Using the records below, find every line that includes "Explorer" and copy it.
(The records)
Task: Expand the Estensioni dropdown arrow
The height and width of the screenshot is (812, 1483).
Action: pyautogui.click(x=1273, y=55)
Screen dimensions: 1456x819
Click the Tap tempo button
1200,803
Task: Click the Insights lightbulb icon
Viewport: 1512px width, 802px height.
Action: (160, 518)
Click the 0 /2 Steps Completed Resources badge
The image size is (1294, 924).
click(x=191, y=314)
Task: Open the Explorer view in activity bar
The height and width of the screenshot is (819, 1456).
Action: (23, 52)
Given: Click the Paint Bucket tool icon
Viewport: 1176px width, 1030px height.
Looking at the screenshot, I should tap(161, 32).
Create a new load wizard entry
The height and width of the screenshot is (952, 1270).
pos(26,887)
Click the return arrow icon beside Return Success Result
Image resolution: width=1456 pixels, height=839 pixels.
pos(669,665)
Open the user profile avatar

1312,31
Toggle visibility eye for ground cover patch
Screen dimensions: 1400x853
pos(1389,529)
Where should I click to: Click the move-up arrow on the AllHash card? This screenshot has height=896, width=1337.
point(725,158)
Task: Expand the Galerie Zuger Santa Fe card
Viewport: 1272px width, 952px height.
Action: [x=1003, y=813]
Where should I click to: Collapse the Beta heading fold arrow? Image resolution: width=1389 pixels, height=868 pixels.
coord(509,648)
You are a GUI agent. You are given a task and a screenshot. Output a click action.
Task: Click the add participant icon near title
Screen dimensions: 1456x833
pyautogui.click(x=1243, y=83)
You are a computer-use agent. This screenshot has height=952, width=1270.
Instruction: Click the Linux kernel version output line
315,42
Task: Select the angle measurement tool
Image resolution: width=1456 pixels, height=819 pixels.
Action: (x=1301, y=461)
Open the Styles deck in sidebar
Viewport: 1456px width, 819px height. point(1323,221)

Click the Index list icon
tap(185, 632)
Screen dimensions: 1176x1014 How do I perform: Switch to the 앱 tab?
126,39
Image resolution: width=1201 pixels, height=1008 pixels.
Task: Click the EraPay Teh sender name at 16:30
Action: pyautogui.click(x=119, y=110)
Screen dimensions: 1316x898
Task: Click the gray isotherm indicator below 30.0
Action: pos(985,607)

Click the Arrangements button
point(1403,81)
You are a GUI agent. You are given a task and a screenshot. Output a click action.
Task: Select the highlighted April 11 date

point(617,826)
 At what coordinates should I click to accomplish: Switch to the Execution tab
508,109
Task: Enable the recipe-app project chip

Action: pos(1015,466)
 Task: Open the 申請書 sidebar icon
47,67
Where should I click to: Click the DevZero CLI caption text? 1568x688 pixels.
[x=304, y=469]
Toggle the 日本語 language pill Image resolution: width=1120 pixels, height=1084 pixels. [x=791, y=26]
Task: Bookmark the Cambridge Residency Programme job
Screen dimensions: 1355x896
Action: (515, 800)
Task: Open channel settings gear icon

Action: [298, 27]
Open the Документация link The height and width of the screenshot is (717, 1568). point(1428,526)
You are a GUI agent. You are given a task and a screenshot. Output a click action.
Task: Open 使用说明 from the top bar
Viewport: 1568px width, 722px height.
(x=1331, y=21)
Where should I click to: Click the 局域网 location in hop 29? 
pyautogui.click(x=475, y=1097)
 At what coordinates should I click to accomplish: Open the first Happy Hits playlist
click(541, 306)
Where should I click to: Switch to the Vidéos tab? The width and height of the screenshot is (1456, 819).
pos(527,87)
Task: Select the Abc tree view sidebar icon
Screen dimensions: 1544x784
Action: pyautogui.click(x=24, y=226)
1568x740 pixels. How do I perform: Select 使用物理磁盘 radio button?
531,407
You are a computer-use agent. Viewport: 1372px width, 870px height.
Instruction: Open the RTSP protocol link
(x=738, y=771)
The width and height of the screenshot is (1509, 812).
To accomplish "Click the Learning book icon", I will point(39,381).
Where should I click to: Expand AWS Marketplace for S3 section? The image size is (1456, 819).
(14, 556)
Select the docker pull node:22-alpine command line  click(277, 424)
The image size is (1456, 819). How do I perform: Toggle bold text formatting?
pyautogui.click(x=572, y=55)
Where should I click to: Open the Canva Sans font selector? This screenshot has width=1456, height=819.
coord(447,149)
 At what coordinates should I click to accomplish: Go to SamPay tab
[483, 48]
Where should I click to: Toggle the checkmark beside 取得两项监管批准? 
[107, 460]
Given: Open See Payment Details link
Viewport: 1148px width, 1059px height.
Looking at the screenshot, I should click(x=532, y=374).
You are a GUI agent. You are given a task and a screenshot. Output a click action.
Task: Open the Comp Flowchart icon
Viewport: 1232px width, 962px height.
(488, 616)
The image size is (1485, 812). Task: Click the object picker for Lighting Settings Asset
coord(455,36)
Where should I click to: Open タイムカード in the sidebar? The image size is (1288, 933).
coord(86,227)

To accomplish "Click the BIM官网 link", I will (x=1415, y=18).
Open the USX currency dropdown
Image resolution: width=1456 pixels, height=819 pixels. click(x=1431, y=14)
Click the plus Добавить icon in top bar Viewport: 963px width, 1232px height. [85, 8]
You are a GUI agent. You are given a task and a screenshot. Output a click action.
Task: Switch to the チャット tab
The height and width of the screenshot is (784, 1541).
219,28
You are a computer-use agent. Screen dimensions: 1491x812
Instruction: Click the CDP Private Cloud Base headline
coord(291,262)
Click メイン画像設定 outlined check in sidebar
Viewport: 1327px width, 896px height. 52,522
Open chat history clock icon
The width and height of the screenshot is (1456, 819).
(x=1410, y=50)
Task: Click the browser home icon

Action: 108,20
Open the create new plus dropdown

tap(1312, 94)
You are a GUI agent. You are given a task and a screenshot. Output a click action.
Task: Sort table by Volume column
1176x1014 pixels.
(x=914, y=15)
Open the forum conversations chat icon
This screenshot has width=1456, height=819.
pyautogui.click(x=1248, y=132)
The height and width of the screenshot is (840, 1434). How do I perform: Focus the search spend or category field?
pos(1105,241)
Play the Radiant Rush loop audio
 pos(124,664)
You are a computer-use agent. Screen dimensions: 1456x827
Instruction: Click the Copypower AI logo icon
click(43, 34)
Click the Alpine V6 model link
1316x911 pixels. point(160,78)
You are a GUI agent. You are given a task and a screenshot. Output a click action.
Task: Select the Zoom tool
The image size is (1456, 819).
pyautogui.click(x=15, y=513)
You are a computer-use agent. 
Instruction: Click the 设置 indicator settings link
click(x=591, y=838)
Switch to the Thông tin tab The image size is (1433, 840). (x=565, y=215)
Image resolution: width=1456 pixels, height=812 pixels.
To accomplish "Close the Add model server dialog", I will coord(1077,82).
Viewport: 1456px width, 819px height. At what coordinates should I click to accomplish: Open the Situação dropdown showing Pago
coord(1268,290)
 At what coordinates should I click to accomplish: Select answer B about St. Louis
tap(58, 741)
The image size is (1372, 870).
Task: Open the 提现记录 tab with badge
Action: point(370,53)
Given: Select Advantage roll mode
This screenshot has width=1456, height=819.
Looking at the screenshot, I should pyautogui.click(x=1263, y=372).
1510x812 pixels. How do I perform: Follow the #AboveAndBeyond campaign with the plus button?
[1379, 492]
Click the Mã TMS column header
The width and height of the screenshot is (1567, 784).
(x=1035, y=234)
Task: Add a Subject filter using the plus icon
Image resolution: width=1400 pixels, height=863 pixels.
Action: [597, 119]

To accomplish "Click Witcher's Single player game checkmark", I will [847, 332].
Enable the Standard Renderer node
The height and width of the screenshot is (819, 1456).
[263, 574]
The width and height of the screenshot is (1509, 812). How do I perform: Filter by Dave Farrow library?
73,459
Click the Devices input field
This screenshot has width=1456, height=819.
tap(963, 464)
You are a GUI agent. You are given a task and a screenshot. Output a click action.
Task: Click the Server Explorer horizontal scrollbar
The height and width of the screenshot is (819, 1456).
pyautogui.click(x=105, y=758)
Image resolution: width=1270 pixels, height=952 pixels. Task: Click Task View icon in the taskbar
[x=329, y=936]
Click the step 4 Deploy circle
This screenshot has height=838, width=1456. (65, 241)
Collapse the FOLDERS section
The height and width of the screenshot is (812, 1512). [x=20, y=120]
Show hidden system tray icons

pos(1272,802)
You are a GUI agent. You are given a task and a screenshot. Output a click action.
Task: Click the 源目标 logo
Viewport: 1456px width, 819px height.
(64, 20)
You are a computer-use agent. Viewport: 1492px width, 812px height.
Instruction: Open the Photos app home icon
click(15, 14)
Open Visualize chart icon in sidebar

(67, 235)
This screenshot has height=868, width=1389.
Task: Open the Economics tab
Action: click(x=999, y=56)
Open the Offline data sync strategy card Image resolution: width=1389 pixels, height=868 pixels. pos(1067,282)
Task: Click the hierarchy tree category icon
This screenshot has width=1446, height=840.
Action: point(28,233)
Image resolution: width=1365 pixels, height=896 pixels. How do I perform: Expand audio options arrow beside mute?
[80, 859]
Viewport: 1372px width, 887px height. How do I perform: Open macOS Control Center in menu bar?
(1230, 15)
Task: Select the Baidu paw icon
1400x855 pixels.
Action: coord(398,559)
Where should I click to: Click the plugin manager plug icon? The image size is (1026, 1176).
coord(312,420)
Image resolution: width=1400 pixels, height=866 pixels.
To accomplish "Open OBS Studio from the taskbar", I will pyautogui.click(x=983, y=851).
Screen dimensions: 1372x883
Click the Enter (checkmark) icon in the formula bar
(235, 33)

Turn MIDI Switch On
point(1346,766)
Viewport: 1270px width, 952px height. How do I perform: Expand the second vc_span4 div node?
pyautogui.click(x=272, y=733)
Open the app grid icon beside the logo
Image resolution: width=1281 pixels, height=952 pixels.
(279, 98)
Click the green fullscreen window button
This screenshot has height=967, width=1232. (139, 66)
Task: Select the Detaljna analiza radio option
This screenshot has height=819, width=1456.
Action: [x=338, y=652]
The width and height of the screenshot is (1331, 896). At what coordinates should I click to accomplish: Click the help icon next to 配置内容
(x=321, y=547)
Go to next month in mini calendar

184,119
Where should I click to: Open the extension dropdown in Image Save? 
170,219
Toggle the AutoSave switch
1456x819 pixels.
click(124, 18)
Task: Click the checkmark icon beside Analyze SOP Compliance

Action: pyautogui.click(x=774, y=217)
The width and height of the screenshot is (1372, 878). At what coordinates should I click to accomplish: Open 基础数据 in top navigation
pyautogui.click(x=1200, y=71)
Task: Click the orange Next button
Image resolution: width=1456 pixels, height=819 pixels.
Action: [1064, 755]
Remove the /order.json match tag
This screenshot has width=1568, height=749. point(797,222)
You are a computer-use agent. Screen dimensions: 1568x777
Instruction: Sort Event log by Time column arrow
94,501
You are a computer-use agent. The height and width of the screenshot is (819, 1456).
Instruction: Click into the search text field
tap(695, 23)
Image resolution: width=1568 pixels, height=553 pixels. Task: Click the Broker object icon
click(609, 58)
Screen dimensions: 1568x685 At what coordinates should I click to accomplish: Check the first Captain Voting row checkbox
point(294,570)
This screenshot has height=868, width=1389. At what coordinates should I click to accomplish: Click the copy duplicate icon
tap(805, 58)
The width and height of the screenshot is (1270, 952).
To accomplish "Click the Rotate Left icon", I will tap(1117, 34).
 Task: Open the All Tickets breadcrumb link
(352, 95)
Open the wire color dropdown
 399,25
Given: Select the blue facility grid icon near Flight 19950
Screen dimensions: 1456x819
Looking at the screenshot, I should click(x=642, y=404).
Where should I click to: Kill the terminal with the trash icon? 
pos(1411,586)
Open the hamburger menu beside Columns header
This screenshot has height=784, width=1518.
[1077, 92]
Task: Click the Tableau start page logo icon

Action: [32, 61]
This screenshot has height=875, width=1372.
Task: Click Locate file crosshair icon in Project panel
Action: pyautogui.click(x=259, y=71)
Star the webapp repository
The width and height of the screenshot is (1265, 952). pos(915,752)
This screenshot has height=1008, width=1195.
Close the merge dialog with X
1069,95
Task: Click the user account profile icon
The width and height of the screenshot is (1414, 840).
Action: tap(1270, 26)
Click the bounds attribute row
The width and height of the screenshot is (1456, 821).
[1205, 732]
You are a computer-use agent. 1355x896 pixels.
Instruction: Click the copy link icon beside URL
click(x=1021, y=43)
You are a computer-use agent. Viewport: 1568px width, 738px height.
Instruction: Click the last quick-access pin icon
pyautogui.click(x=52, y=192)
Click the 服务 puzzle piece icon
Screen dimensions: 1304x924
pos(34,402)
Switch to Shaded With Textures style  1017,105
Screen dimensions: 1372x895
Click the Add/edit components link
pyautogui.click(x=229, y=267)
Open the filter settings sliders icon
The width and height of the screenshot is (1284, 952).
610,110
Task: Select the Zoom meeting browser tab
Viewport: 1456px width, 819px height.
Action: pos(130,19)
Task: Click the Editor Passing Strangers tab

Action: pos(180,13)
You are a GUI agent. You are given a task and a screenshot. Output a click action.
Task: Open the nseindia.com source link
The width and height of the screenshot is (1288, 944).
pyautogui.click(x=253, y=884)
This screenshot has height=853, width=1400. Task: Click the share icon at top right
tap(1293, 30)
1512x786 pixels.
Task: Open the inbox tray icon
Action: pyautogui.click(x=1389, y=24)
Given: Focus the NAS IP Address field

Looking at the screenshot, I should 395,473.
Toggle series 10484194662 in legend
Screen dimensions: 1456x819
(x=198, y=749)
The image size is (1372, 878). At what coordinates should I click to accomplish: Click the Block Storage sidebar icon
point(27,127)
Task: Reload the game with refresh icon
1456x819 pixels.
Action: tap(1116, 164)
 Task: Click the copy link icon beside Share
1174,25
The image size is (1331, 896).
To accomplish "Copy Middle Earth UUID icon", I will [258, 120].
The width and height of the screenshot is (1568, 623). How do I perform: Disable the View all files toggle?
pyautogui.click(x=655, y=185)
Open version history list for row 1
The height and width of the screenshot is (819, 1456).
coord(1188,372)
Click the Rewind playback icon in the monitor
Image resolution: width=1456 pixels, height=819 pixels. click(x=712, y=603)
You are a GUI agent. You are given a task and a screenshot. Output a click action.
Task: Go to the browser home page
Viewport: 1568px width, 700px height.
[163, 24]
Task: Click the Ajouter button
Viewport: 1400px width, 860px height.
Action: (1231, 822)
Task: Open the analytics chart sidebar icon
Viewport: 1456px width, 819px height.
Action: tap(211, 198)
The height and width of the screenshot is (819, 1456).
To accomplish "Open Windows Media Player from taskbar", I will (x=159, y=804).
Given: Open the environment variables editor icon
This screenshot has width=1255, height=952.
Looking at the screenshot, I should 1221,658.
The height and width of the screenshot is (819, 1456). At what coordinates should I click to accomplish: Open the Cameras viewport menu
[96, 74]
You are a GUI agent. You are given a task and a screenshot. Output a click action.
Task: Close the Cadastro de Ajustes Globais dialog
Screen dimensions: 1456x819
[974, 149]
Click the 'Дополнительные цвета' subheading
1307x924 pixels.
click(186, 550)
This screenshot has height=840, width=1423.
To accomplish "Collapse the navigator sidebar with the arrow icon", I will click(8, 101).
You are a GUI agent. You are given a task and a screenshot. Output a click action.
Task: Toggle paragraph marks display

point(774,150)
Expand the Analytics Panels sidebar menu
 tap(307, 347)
(End The records)
Answer to this exercise –
Task: Open the Explorer view in activity bar
Task: Click the Server Explorer horizontal scrollbar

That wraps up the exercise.